É uma sequência: "uma nova aprendizagem, uma memória antiga, uma nova aprendizagem, uma memória antiga, vai flutuando lentamente durante o sono”, explica Oliva. “Estamos a propor que o cérebro tenha esta escala de tempo intermédia que separa a nova aprendizagem do conhecimento antigo”.
O rastreio das pupilas durante o sono, por ser um procedimento não invasivo, pode abrir portas para estudos em humanos, beneficiando especialmente pessoas com défices de memória associados a problemas de saúde mental.
Benefícios para "cérebros" artificiais
As aplicações desta descoberta não se limitam aos humanos. Na área da inteligência artificial, esta abordagem pode inspirar o desenvolvimento de redes neuronais mais eficientes.
“O cérebro pode recordar muitas coisas com um número relativamente pequeno de neurónios, mas não sabemos como é que isso acontece.

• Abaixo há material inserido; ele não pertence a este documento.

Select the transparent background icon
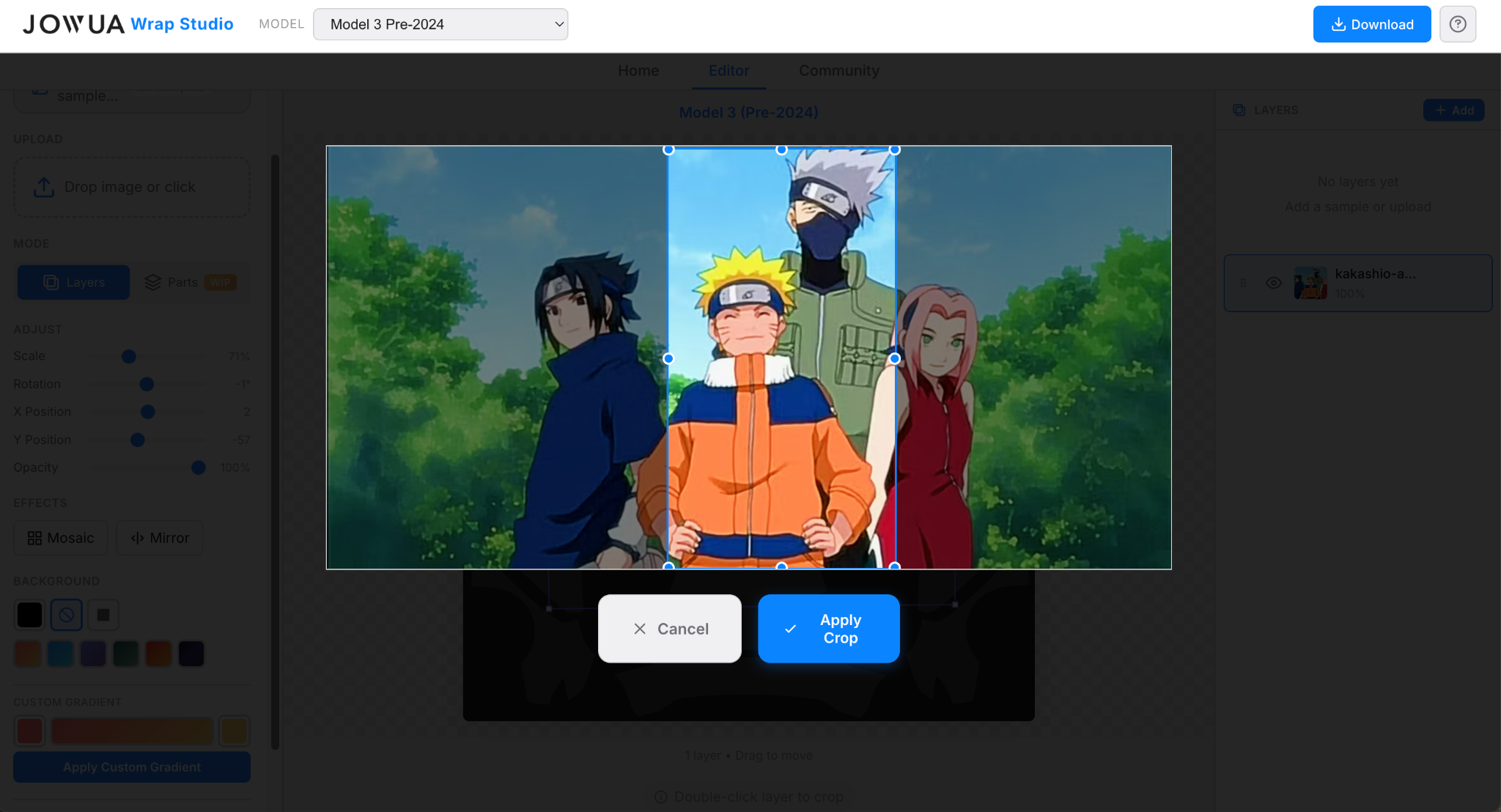This screenshot has width=1501, height=812. (x=67, y=615)
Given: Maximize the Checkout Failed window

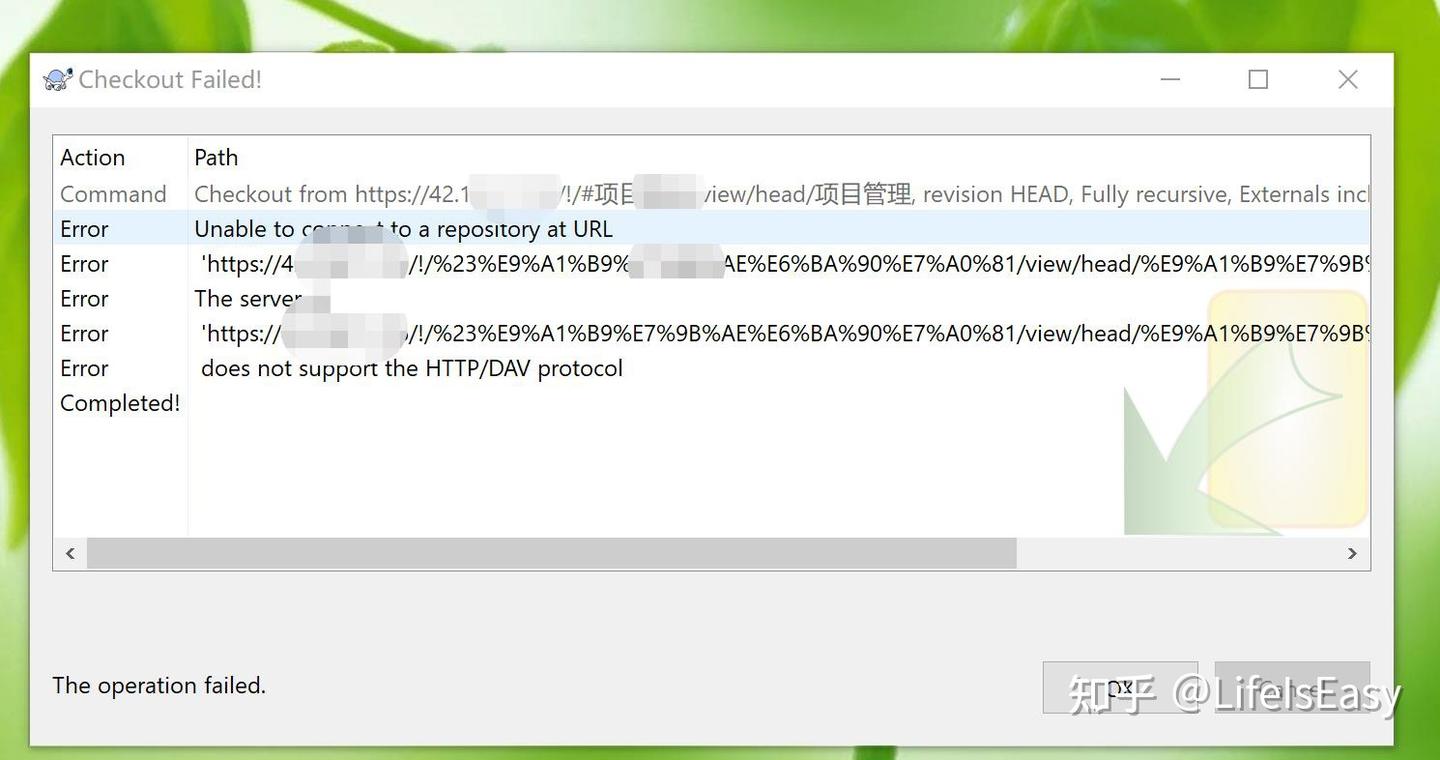Looking at the screenshot, I should [x=1259, y=80].
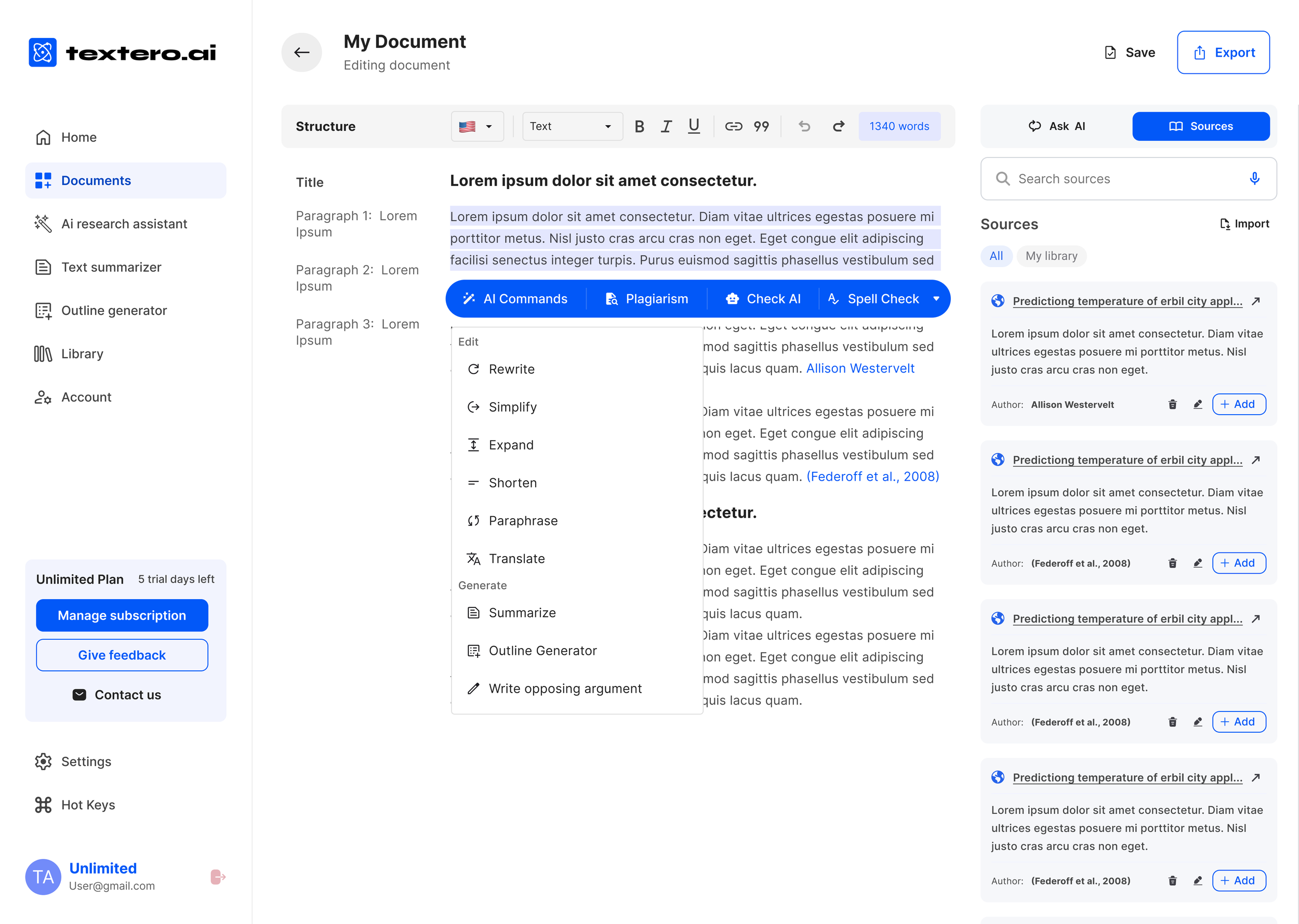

Como pode o cérebro alcançar um feito tão grande de memória e capacidades cognitivas com tão poucos recursos em comparação com o ChatGPT, que consome centenas de milhares de vezes mais energia para realizar qualquer tarefa?”, questiona Fernández-Ruiz
Segundo os investigadores, imitar a forma como o cérebro separa memórias em subfases do sono pode revolucionar os sistemas de aprendizagem automática, tornando-os mais eficazes e menos dependentes de enormes recursos energéticos.